**About this exercise:**
Once you reach the line containing "Open the Sfp33A1-PA label link" in the data below, restate each line word for word up to and including the one containing "Click the horizontal".

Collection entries
BEGIN

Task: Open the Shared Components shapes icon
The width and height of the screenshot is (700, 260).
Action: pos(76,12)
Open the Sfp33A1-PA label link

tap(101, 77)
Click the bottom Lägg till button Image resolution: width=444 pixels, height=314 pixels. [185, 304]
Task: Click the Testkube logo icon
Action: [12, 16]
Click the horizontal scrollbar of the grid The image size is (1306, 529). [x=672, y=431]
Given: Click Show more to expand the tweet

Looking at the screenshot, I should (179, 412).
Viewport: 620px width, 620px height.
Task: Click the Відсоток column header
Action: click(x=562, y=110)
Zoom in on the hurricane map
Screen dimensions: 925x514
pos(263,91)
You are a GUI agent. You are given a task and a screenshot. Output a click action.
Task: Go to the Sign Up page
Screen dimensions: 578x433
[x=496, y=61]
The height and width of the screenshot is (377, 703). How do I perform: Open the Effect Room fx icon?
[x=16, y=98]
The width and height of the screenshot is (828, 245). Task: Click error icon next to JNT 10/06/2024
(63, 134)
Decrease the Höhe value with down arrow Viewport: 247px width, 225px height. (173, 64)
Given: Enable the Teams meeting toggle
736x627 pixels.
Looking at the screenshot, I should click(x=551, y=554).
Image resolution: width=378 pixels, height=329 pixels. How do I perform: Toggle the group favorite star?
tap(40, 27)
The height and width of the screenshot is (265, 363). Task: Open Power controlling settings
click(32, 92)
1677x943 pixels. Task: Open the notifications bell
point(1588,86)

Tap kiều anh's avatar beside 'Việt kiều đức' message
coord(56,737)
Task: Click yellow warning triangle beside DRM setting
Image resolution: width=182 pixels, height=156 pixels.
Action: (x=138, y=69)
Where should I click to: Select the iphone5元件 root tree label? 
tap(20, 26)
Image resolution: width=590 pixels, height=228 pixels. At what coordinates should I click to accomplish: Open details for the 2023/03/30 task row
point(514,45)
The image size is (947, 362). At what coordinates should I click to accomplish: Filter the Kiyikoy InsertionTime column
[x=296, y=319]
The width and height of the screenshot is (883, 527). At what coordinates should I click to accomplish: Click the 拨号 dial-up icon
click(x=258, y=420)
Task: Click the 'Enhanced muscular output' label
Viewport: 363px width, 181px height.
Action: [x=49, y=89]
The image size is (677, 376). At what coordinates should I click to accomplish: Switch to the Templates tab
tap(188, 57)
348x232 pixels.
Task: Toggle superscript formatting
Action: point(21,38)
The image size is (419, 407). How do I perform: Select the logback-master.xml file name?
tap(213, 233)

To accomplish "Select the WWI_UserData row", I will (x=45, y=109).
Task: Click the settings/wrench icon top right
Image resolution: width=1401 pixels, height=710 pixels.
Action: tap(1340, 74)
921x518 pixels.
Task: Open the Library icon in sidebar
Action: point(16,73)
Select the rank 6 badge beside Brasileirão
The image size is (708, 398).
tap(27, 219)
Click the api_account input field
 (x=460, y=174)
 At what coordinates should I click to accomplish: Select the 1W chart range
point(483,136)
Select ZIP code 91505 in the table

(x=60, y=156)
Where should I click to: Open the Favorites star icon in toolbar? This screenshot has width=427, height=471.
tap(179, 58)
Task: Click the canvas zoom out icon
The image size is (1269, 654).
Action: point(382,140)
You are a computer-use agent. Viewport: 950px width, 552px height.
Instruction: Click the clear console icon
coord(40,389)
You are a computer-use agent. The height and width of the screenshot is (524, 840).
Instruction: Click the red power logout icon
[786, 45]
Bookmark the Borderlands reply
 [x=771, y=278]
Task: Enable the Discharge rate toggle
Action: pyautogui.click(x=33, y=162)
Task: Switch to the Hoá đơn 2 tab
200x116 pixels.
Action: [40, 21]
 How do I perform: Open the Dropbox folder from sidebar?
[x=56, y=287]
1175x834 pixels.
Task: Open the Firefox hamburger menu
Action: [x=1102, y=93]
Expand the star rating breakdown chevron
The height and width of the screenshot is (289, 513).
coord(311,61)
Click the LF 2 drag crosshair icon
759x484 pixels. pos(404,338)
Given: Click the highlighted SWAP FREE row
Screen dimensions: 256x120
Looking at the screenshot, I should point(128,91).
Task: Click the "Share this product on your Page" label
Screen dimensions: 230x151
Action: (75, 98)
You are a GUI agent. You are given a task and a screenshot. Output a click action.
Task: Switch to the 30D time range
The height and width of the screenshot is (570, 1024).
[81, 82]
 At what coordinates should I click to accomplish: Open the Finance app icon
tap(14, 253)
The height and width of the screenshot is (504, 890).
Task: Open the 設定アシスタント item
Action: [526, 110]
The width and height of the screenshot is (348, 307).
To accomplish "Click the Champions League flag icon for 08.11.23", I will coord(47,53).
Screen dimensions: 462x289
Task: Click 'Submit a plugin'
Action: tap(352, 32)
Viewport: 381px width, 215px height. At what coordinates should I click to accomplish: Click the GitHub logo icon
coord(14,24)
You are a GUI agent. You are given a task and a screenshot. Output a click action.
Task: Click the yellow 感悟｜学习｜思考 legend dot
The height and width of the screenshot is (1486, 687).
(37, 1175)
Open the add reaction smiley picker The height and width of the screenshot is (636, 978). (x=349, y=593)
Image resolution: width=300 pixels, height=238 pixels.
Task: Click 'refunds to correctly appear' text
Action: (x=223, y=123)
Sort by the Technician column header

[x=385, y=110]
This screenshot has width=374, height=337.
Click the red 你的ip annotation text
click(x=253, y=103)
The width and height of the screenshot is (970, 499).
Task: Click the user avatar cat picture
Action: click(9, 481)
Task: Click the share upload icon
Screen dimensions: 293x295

END

**Expected answer:**
Open the Sfp33A1-PA label link

tap(101, 77)
Click the bottom Lägg till button Image resolution: width=444 pixels, height=314 pixels. [185, 304]
Task: Click the Testkube logo icon
Action: [12, 16]
Click the horizontal scrollbar of the grid The image size is (1306, 529). [x=672, y=431]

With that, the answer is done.